3. Steadfastness in the faith . Faith in God is the fort from which the adversary would dislodge us; driven from that, all is lost, unless God in his mercy bring us back again. Satan can do us no harm whilst we are shut up in the strong walls of faith in God. What does the word "afflictions" mean, coming in where it does? Peter was writing to the afflicted, and he knew that affliction is Satan's opportunity; the afflicted know it too. It is then he whispers, "Is this a God of love? give up thy faith in him." Afflictions are a family sign; of all the brethren it shall be said, "These are they who have come out of great tribulation;" and the sufferings of the eldest Brother, God's Well-beloved, were the keenest of all.
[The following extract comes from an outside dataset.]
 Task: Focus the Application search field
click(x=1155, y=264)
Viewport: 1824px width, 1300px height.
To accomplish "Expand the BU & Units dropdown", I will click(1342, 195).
III. THE CHRISTIAN 'S STRENGTH IN RESISTANCE . "And the God of all grace," etc, Read this beautiful verse as it is in the Revised Version, and you will see that it is a Divine promise, and its position in the argument will be apparent. There is help enough in this one passage for any victory.

1. There is help in the title here ascribed to God . "The God of all grace"—of every needed grace, of every kind of grace, of every means of grace. Here is the power that overcometh Satan. "My grace is sufficient for thee."

2. There is help in the purpose here adopted by God . "Who hath called us unto his eternal glory," etc. Then he will accomplish his purpose, and, though Satan does his worst, if in our resistance of him we bear the mark of the "called," nothing shall prevent our reaching perfect victory when our "little while" of suffering shalt be forgotten in the eternal glory of the tearless land.

3. There is help in the promise here given by God . "He shall himself perfect, stablish, strengthen you." The victory shall be his. As you resist the foe, he will gird you with strength. He will nerve your arm, he will " beat down Satan under your feet;" and in that day your humbled, grateful soul will recognize that it was all of him, and will cry, with the apostle, " To him the dominion for ever and ever."—C.N.